Archive de l'artiste qui, en 1977, peint sur les murs du boulevard Raspail à Paris (14è) (GERARD ZLOTYKAMIEN)


Fuyant les mondanités et les médias, le collectionneur Gautier Jourdain rappelle que Gérard Zlotykamien a toujours été un artiste discret, suscitant le mystère... "Il y a eu des bruits qui ont couru, les gens se sont imaginé des choses. Qui est ce vieux ? Parce que dans les années 80, il était déjà âgé, par rapport à ceux qui faisaient du graffiti, et qui peint en costume cravate avec un attaché-case. Donc, les bruits couraient qu’il était banquier, et qu’il peignait la nuit, c’est rigolo."

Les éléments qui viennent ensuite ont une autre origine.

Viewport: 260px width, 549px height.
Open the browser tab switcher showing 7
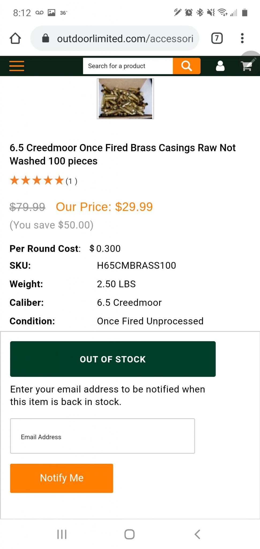pyautogui.click(x=217, y=38)
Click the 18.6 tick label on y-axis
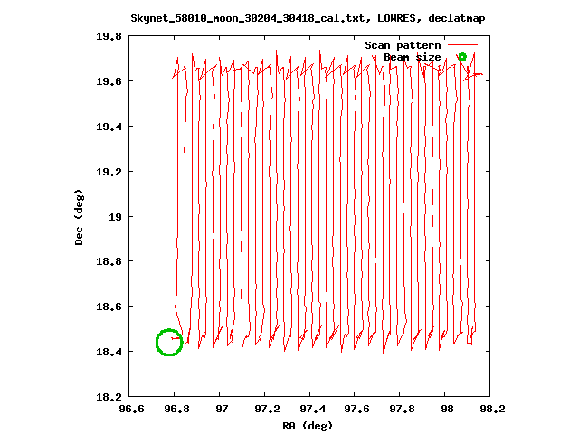 point(109,307)
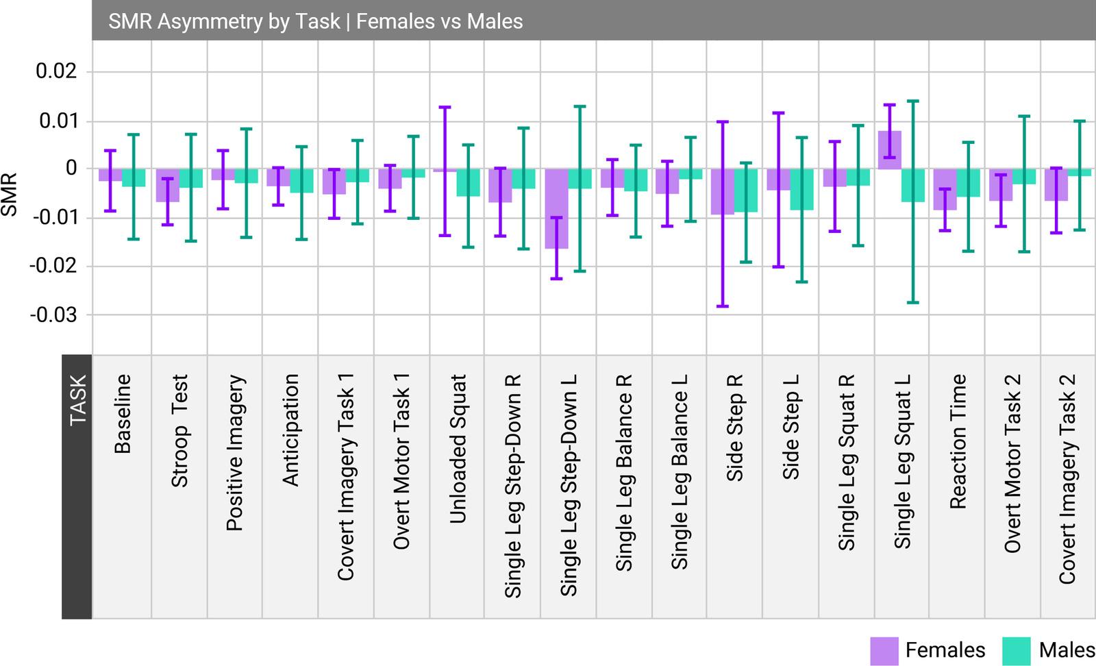Click the positive Females bar for Single Leg Squat L
Screen dimensions: 1096x666
(889, 150)
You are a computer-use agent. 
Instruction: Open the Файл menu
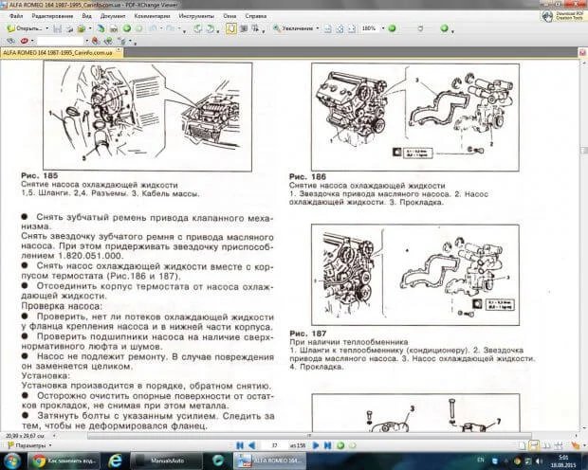pos(17,17)
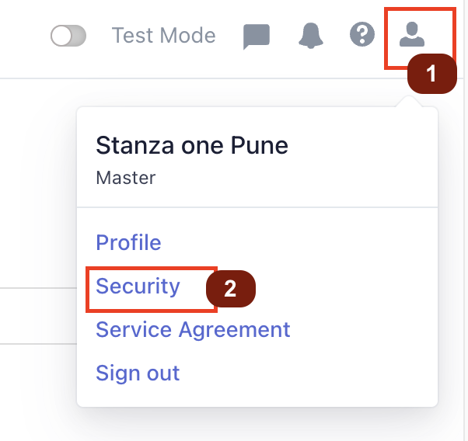
Task: Click the red highlight box around Security
Action: pos(152,290)
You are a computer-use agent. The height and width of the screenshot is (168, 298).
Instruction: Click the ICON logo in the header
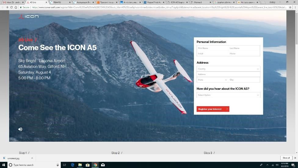pyautogui.click(x=28, y=17)
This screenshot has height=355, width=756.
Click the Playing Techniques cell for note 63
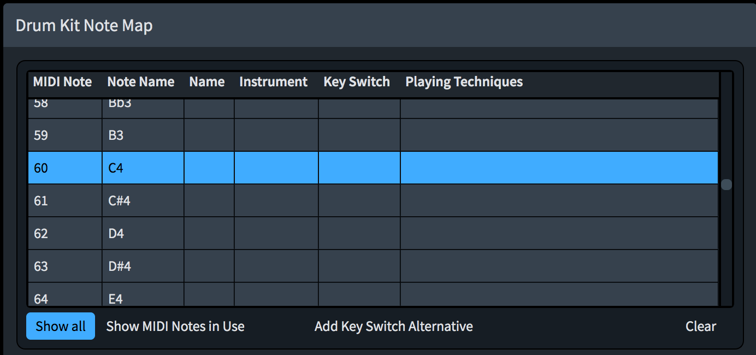(x=559, y=266)
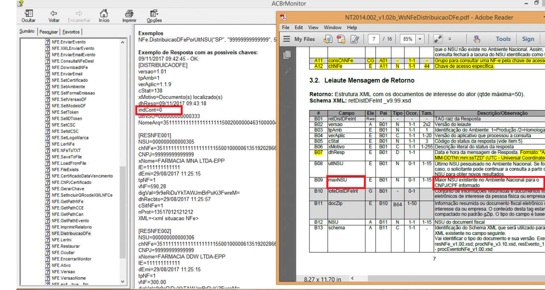Open the View menu in Adobe Reader

point(313,28)
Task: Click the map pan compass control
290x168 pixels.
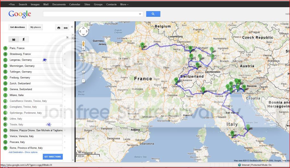Action: [83, 31]
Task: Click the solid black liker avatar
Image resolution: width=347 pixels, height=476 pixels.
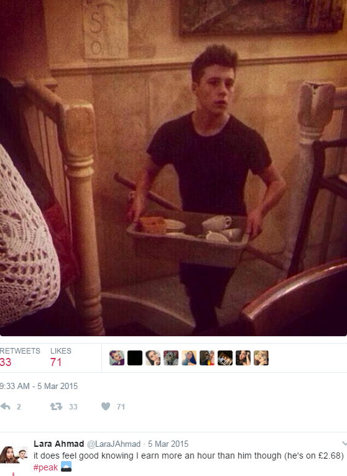Action: point(135,358)
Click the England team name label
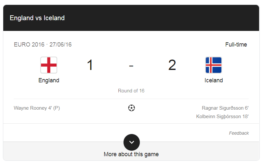 coord(49,80)
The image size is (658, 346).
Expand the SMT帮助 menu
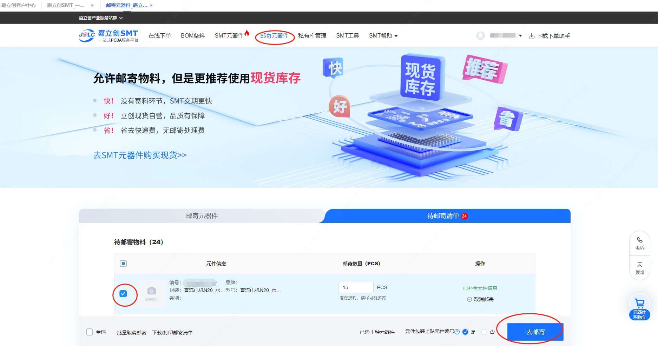pos(383,36)
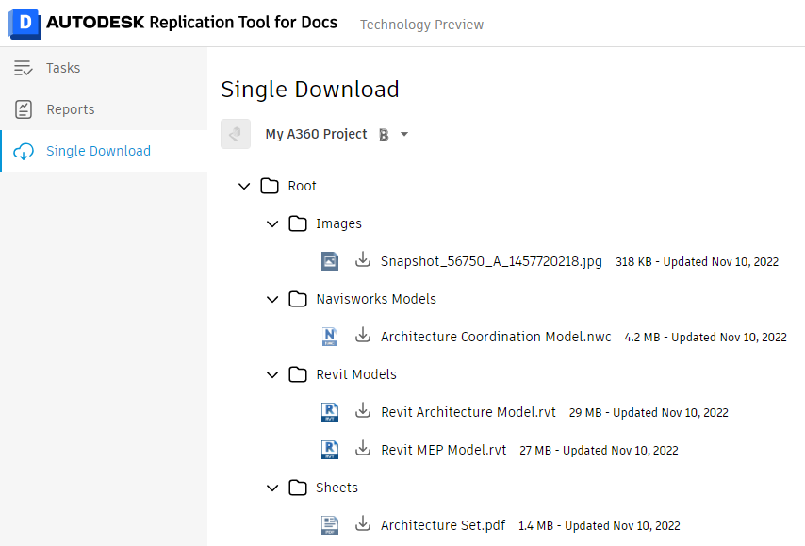Download the Revit MEP Model.rvt file
Image resolution: width=805 pixels, height=546 pixels.
tap(362, 450)
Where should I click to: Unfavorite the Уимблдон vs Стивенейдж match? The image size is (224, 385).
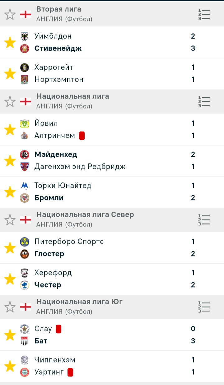click(10, 42)
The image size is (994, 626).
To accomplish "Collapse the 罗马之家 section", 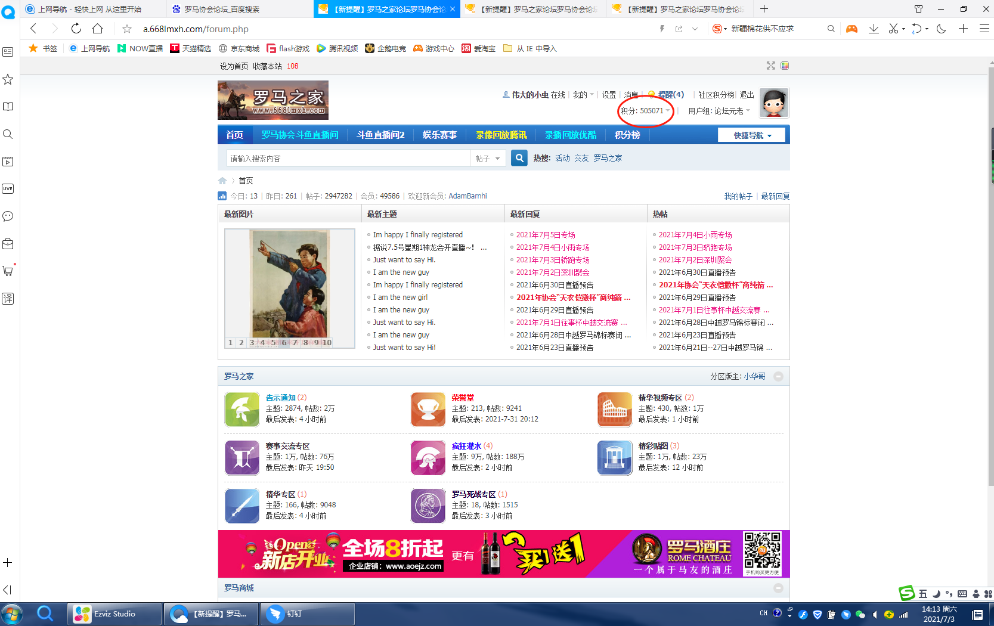I will 778,376.
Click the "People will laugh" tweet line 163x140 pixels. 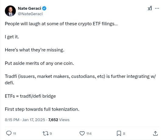[x=61, y=24]
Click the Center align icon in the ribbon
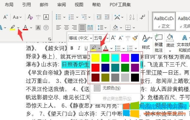 tap(66, 28)
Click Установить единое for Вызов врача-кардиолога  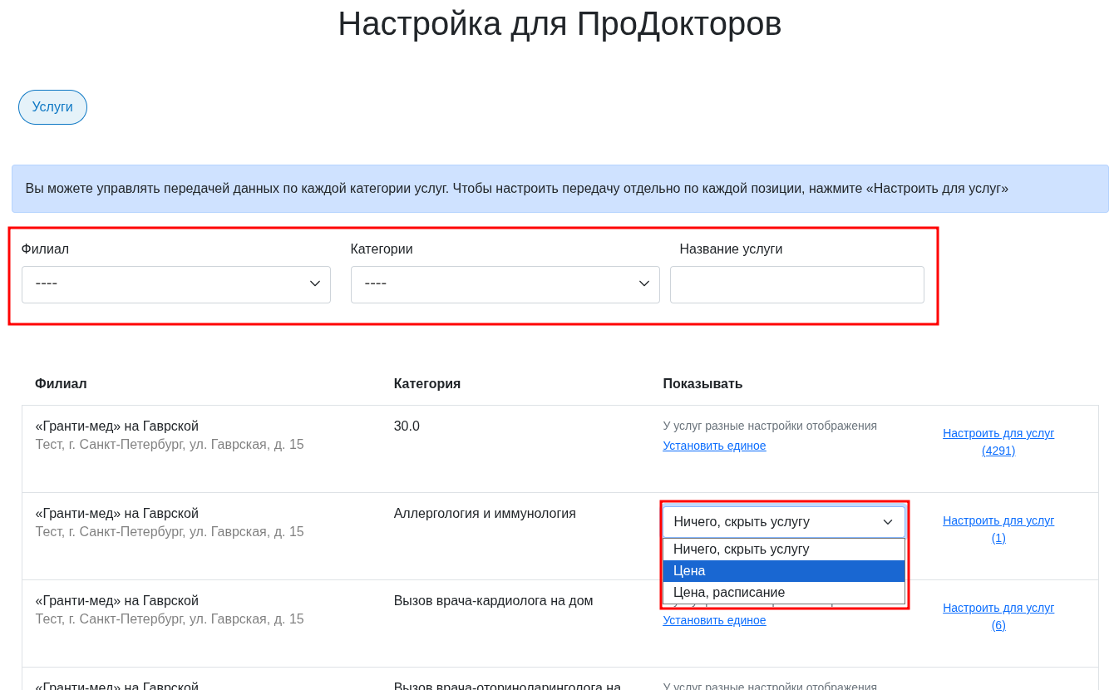coord(714,620)
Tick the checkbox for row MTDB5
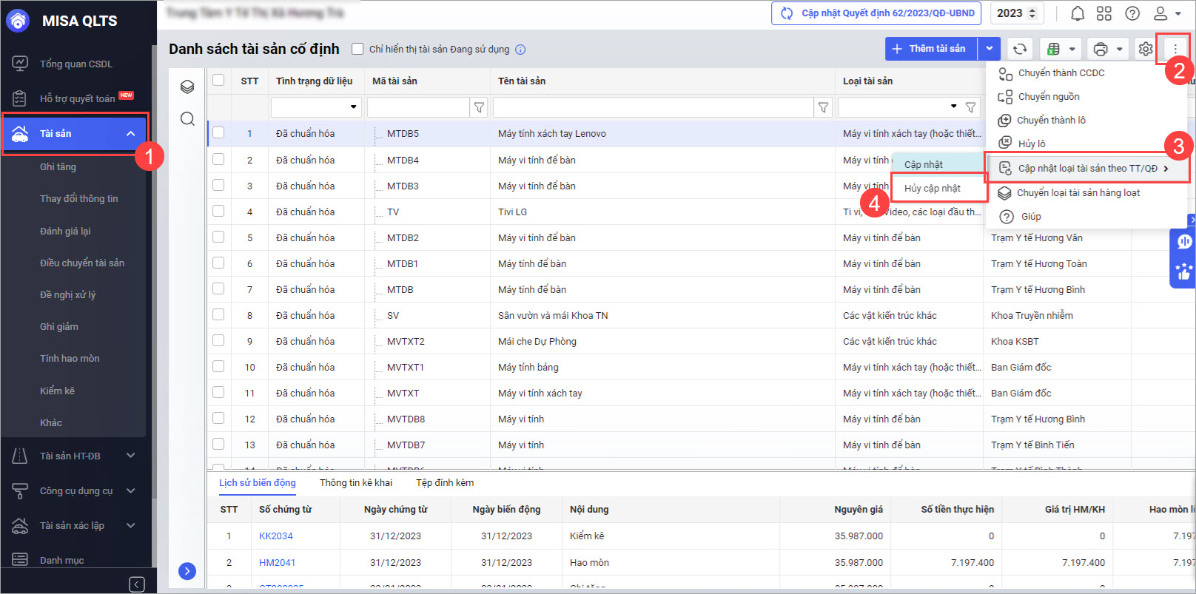1196x594 pixels. coord(218,133)
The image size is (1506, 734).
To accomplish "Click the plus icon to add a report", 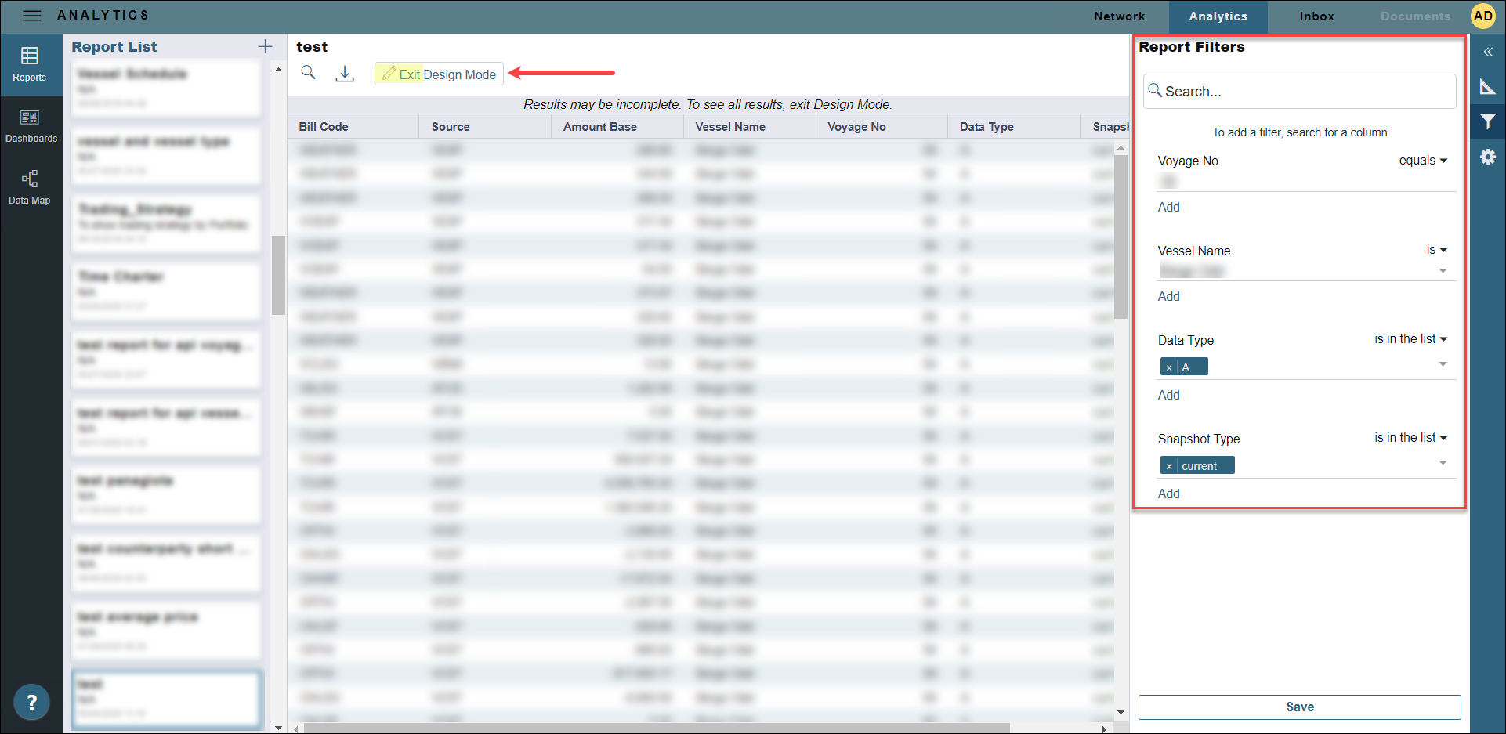I will (266, 47).
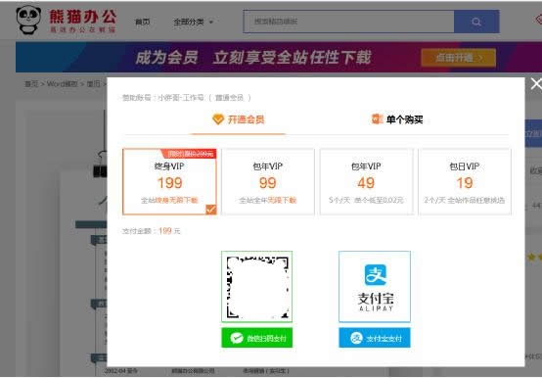The image size is (542, 378).
Task: Open the 首页 navigation link
Action: tap(143, 22)

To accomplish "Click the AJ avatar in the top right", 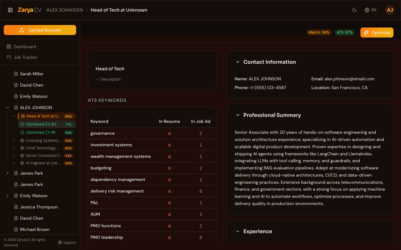I will click(390, 10).
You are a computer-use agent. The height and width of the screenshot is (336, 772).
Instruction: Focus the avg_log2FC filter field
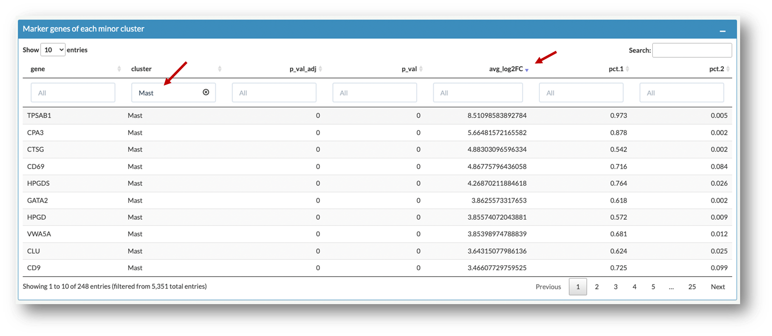click(478, 93)
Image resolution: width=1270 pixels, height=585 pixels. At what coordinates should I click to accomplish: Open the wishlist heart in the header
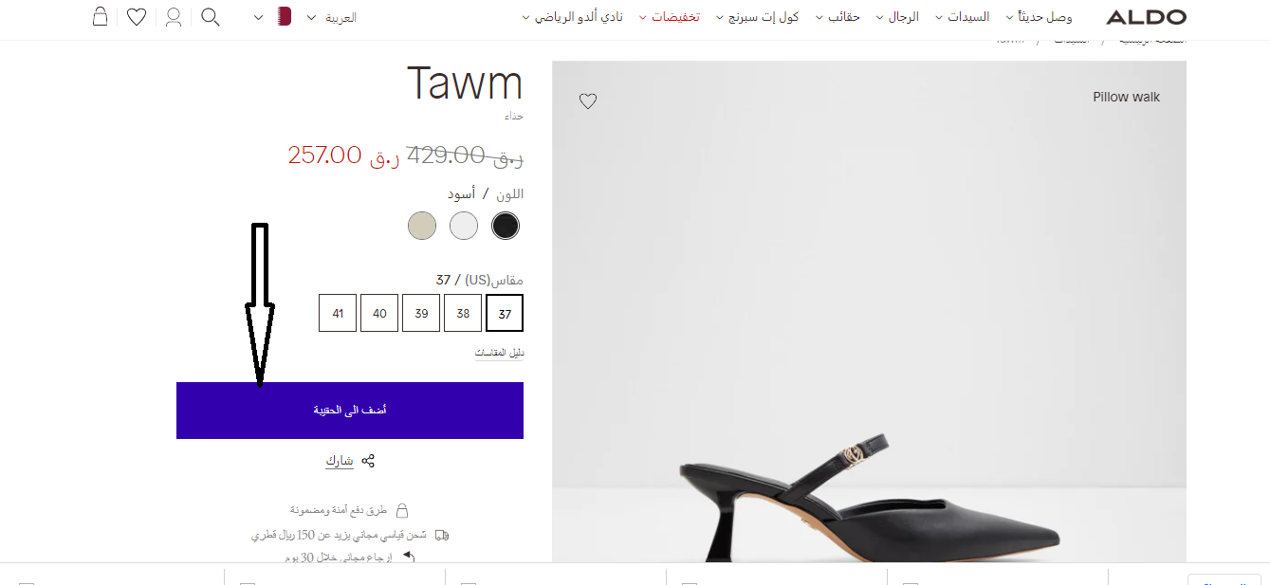pos(137,17)
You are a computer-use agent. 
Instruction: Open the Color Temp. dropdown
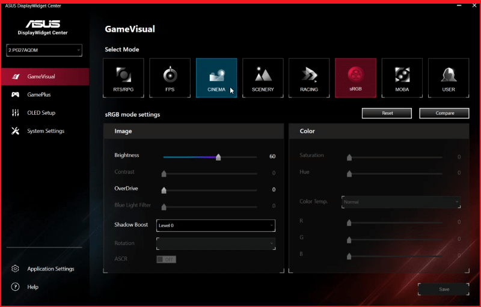401,202
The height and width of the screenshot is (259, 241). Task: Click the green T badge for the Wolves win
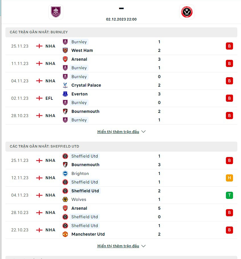click(229, 195)
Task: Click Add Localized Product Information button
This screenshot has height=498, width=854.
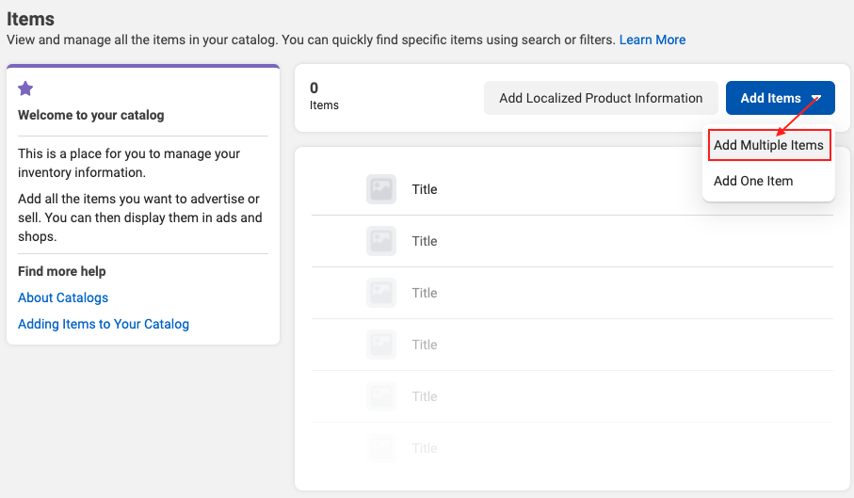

Ce qui ne l’a pas empêché d’avoir quelques procès. "Il a d’abord été convoqué en Allemagne. Et il a eu le bon goût pendant le procès de dire au tribunal : j’effacerai mes éphémères quand vous me rendrez mes ancêtres."

En vous promenant dans les rues de Paris, vous pourriez bien croiser la silhouette de ce précurseur qui poursuit son œuvre… "Apparition-disparition. Compte tenu de mon vieil âge, vous voyez une apparition là, et dans très peu de temps, vous allez voir la disparition, vous avez de la chance ! Il faut rire des choses aussi, si vous ne riez pas, c’est terrible", conclut dans un large sourire l'artiste.

"Gérard ZLOTYKAMIEN, 60 ans d’Éphémères"

À découvrir jusqu’au 28 octobre à la Galerie Mathgoth à Paris, 1, rue Alphonse Boudard dans le 13e. Métro : Bibliothèque François Mitterrand-ligne 14.